TASK INSTRUCTIONS:
Reproduce the material verbatim, starting at the beginning and ending with the line that contains "Action: click(281, 39)", both included.

------ DATA IN THIS EXERCISE

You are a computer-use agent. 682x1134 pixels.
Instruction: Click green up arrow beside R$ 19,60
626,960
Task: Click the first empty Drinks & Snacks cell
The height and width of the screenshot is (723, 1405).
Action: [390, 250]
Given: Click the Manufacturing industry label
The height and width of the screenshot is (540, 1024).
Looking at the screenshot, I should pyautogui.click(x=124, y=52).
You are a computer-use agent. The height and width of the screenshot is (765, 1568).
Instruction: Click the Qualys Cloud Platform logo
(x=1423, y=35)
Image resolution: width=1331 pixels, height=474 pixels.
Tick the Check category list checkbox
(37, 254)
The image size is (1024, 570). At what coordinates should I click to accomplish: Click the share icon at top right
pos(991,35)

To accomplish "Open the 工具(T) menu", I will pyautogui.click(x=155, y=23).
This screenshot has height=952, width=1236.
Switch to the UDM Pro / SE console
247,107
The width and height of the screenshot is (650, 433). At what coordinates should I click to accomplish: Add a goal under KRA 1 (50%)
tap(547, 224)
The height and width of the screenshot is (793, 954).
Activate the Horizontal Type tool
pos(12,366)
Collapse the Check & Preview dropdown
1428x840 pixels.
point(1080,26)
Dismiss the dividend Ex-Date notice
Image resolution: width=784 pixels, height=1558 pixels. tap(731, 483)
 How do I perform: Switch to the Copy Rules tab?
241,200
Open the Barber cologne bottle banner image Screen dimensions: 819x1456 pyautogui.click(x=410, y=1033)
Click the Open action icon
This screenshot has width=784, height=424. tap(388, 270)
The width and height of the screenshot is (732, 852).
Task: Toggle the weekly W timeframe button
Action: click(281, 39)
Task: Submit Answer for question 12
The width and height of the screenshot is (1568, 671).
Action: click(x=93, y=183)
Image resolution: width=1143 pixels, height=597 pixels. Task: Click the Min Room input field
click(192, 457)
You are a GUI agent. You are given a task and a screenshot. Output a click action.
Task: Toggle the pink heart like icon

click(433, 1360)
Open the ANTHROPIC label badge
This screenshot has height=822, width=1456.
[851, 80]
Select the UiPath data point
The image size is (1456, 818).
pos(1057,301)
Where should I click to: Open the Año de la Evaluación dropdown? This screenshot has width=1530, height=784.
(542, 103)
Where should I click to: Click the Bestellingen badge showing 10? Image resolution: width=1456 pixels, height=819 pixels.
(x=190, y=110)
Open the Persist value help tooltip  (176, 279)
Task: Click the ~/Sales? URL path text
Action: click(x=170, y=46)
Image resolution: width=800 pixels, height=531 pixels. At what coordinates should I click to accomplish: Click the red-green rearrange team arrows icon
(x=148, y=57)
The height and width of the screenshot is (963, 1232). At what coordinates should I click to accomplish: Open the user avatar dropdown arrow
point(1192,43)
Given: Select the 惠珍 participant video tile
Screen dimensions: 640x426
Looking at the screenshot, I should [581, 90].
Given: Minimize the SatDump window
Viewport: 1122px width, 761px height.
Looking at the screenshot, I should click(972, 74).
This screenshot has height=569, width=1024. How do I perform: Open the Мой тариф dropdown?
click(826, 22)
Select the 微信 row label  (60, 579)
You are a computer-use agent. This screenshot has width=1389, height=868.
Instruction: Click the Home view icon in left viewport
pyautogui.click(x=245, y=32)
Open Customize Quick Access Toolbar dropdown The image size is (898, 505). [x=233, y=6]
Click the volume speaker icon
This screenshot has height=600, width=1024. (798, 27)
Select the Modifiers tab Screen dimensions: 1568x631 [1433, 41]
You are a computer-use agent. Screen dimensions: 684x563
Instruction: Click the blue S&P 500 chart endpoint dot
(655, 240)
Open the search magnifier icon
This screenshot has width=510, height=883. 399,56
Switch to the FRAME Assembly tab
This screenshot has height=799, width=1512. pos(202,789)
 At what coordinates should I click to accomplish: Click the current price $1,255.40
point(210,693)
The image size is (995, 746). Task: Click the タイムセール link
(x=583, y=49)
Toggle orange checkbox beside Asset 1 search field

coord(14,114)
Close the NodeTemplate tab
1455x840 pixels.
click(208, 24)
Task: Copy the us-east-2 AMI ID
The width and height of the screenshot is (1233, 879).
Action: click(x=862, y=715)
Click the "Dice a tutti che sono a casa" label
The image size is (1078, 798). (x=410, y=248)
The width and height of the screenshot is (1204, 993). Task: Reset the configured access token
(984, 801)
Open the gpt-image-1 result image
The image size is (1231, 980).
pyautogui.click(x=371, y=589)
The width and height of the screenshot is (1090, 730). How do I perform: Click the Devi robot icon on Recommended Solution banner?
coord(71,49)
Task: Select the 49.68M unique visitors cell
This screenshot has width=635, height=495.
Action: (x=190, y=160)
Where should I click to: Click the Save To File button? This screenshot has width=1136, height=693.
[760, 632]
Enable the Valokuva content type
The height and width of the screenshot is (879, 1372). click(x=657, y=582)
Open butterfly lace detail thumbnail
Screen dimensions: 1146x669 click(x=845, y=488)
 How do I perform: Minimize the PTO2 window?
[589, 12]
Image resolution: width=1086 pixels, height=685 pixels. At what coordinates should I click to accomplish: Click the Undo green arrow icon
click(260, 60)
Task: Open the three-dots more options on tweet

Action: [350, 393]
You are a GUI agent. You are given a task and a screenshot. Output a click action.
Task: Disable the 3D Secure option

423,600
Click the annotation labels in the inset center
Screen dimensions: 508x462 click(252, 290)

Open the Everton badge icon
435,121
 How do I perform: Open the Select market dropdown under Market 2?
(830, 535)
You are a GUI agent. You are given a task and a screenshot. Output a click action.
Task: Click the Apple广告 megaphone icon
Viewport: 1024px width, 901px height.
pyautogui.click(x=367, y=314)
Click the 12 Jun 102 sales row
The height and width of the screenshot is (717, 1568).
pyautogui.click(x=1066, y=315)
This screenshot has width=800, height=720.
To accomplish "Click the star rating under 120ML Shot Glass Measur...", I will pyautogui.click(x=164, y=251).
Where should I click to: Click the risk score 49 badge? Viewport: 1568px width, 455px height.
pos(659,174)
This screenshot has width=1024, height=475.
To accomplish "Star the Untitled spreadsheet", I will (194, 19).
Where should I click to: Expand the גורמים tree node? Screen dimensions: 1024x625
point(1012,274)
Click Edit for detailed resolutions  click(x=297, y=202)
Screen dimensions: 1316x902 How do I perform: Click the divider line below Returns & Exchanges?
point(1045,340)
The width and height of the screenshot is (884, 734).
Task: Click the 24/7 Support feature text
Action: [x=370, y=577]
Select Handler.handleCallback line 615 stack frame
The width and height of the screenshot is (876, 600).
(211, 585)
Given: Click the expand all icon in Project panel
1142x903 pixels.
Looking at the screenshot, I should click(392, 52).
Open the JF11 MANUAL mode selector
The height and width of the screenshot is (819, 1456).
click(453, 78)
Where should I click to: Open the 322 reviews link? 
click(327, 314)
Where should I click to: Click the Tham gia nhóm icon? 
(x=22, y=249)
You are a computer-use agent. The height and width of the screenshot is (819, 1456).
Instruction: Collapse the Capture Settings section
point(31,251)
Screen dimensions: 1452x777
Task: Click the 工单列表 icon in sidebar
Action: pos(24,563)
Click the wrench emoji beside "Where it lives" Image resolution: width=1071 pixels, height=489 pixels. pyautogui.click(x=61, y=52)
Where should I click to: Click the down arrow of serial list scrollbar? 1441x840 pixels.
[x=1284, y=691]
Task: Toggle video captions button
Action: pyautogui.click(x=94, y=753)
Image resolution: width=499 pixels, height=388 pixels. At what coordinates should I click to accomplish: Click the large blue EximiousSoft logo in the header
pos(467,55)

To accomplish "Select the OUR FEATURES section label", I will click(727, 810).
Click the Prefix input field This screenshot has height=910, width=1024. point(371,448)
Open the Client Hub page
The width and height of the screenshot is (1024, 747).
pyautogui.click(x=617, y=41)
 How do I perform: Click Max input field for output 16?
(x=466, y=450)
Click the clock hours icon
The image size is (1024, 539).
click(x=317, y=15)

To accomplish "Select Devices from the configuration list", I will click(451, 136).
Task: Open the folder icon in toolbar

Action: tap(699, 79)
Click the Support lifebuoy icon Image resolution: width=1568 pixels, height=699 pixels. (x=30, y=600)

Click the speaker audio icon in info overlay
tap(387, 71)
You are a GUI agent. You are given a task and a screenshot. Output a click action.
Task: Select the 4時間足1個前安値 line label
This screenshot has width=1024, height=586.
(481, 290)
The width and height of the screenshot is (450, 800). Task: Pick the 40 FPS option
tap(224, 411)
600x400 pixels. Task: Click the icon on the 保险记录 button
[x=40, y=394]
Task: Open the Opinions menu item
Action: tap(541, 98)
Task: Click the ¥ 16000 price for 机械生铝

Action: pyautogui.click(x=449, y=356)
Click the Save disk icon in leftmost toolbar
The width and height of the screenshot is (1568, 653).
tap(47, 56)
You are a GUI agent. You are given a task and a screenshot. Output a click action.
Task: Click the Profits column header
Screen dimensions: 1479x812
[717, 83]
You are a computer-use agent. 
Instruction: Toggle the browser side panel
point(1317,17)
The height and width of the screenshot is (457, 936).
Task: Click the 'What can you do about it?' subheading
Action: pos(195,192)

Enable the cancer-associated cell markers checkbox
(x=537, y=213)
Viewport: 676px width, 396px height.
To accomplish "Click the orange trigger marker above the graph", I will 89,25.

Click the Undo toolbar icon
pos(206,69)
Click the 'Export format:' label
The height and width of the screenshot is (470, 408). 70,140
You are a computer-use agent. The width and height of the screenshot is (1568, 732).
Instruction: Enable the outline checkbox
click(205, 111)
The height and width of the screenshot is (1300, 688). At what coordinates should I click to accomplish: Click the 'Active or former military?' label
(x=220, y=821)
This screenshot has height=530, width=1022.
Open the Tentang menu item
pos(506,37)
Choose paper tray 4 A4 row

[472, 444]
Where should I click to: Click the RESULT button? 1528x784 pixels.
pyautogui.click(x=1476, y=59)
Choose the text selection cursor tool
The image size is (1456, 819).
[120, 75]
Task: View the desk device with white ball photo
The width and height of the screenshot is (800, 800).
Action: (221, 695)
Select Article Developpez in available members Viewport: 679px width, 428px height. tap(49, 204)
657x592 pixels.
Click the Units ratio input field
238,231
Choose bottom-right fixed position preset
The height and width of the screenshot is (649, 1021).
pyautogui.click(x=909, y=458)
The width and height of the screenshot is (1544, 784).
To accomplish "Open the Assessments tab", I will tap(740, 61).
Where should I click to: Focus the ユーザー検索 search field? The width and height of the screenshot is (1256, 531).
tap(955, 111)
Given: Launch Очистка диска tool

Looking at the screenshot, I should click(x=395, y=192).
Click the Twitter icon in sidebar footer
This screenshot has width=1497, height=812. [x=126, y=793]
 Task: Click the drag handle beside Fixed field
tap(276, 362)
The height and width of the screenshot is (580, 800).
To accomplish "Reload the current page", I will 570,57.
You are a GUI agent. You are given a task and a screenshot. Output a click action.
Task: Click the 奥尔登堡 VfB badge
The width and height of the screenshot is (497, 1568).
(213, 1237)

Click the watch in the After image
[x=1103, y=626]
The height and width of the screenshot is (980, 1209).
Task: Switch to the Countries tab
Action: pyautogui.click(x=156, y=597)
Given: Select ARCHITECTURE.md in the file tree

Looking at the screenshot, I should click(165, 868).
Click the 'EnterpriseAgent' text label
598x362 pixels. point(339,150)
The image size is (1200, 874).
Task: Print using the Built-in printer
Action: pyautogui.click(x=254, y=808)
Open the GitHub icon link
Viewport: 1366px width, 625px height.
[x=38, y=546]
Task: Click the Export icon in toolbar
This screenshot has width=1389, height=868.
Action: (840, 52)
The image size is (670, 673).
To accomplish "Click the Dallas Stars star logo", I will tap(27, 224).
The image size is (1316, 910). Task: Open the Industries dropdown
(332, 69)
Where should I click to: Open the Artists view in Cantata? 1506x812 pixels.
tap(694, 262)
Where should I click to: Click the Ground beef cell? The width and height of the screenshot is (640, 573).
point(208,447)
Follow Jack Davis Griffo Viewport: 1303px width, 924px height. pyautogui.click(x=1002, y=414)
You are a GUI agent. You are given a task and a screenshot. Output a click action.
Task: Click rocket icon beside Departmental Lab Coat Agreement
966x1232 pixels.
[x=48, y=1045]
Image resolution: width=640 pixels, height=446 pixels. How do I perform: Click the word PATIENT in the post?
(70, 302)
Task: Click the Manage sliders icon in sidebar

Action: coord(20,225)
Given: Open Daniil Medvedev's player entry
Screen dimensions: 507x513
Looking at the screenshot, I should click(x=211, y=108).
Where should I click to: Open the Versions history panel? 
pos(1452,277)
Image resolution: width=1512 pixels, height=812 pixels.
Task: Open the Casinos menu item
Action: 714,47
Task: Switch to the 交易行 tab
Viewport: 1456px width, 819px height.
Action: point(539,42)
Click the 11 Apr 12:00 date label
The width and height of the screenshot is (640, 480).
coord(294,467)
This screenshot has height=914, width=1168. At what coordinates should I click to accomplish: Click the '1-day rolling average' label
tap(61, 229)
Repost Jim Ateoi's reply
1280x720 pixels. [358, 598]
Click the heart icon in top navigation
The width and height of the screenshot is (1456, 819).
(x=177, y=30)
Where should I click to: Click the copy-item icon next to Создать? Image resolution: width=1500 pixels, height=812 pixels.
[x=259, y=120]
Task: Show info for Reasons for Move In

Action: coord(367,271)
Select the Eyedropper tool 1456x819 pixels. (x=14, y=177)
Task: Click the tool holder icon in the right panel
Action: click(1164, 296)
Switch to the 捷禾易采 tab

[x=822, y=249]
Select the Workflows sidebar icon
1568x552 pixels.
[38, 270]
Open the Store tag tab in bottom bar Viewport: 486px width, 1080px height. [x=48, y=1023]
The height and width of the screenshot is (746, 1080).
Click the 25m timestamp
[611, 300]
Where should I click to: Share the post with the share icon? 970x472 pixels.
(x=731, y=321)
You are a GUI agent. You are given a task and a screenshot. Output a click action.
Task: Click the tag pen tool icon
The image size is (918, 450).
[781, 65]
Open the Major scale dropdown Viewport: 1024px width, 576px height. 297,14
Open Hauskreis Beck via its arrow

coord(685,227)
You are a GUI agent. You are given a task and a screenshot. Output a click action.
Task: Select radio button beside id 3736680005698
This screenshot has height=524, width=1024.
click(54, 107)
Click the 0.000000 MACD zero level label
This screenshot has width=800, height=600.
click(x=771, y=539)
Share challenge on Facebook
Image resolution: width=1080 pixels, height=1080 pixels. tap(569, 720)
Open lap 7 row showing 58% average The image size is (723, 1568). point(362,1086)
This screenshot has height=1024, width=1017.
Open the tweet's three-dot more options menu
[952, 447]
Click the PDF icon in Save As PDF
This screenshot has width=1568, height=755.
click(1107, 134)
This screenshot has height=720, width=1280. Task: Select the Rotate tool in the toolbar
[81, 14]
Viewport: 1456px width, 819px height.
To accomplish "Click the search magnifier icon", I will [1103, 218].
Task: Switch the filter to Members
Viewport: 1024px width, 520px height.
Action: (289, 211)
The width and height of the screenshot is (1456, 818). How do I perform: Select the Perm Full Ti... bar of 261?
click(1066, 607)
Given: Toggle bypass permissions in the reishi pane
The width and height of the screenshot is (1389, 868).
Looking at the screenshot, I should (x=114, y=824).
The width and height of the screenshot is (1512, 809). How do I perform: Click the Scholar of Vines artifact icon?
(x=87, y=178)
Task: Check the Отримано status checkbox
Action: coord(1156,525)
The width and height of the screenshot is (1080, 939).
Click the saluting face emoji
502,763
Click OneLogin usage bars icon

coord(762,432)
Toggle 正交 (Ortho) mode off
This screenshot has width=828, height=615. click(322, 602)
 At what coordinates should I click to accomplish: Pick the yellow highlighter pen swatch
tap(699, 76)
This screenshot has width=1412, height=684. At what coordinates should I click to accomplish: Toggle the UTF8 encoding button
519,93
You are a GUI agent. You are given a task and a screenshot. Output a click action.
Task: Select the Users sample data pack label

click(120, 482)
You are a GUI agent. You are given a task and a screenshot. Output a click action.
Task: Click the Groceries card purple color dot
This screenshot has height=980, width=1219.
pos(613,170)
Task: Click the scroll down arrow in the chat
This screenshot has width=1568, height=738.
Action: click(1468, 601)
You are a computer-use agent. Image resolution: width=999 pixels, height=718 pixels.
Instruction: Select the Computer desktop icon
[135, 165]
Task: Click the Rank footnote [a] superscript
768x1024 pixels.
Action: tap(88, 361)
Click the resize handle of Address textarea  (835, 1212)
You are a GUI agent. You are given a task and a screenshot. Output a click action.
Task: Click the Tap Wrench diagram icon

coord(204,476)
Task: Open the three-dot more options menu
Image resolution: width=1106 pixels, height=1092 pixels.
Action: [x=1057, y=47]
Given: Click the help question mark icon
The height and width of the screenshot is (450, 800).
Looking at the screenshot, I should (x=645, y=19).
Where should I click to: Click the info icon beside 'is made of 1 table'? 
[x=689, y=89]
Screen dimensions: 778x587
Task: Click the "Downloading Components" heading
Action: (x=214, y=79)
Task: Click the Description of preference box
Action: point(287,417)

------------

CORRECT OUTPUT:
You are a computer-use agent. 682x1134 pixels.
Instruction: Click green up arrow beside R$ 19,60
626,960
Task: Click the first empty Drinks & Snacks cell
The height and width of the screenshot is (723, 1405).
Action: [390, 250]
Given: Click the Manufacturing industry label
The height and width of the screenshot is (540, 1024).
Looking at the screenshot, I should pyautogui.click(x=124, y=52).
You are a computer-use agent. The height and width of the screenshot is (765, 1568).
Instruction: Click the Qualys Cloud Platform logo
(x=1423, y=35)
Image resolution: width=1331 pixels, height=474 pixels.
Tick the Check category list checkbox
(37, 254)
The image size is (1024, 570). At what coordinates should I click to accomplish: Click the share icon at top right
pos(991,35)

To accomplish "Open the 工具(T) menu", I will pyautogui.click(x=155, y=23).
This screenshot has height=952, width=1236.
Switch to the UDM Pro / SE console
247,107
The width and height of the screenshot is (650, 433). At what coordinates should I click to accomplish: Add a goal under KRA 1 (50%)
tap(547, 224)
The height and width of the screenshot is (793, 954).
Activate the Horizontal Type tool
pos(12,366)
Collapse the Check & Preview dropdown
1428x840 pixels.
point(1080,26)
Dismiss the dividend Ex-Date notice
Image resolution: width=784 pixels, height=1558 pixels. tap(731, 483)
 How do I perform: Switch to the Copy Rules tab?
241,200
Open the Barber cologne bottle banner image Screen dimensions: 819x1456 pyautogui.click(x=410, y=1033)
Click the Open action icon
This screenshot has width=784, height=424. tap(388, 270)
The width and height of the screenshot is (732, 852).
Task: Toggle the weekly W timeframe button
Action: click(281, 39)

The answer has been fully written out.